*** Material shown Section Begins ***
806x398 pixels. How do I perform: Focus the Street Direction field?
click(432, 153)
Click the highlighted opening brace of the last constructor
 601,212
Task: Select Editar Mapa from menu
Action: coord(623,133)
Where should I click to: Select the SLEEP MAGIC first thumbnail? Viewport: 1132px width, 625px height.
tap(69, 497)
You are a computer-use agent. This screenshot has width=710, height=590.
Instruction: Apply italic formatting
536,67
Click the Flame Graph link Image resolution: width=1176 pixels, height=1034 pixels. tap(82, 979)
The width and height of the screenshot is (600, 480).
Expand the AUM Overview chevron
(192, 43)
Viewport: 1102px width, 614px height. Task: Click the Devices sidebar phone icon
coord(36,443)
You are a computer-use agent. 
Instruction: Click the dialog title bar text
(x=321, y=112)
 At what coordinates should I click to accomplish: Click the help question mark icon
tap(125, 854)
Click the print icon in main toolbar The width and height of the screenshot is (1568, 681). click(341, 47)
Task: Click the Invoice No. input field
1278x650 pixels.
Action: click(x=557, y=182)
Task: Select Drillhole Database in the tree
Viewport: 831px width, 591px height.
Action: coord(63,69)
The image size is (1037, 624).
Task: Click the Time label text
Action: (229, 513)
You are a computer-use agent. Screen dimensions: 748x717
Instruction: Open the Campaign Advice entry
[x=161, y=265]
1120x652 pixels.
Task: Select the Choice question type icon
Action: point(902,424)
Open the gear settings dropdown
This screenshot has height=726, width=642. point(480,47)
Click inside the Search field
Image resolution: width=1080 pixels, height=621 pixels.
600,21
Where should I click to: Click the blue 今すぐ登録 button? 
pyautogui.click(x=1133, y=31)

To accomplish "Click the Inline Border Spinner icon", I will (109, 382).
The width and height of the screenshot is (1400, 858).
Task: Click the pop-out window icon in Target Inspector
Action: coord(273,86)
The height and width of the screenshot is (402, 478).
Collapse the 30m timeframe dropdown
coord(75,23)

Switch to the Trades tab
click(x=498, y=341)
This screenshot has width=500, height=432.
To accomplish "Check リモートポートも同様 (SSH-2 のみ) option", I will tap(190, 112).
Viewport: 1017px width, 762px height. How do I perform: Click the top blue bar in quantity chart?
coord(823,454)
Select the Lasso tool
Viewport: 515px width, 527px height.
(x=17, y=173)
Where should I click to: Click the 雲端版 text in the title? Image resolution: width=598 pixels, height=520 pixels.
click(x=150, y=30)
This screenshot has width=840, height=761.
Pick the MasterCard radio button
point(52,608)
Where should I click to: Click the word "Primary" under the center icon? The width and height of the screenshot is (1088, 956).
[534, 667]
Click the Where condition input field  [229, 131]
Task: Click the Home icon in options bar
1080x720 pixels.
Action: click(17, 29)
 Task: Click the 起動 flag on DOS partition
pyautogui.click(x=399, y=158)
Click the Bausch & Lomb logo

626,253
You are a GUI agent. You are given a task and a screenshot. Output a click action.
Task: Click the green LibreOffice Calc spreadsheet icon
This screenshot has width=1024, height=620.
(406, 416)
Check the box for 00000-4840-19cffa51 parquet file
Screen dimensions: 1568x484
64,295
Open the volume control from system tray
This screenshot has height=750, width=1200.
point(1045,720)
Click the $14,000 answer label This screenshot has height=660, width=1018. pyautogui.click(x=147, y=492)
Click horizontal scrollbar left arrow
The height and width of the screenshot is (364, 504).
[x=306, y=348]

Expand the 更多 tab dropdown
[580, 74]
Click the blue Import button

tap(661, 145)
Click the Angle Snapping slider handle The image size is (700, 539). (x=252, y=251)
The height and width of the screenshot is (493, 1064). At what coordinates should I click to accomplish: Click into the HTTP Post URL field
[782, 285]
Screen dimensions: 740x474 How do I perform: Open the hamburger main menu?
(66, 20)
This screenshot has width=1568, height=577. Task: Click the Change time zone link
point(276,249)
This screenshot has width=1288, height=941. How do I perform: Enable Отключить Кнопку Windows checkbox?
*** Material shown Section Ends ***
From the line containing "Switch to the Trades tab" down to the line containing "Select the Lasso tool" in the material above, reproduce every line exactly, including the two end lines.

Switch to the Trades tab
click(x=498, y=341)
This screenshot has width=500, height=432.
To accomplish "Check リモートポートも同様 (SSH-2 のみ) option", I will tap(190, 112).
Viewport: 1017px width, 762px height. How do I perform: Click the top blue bar in quantity chart?
coord(823,454)
Select the Lasso tool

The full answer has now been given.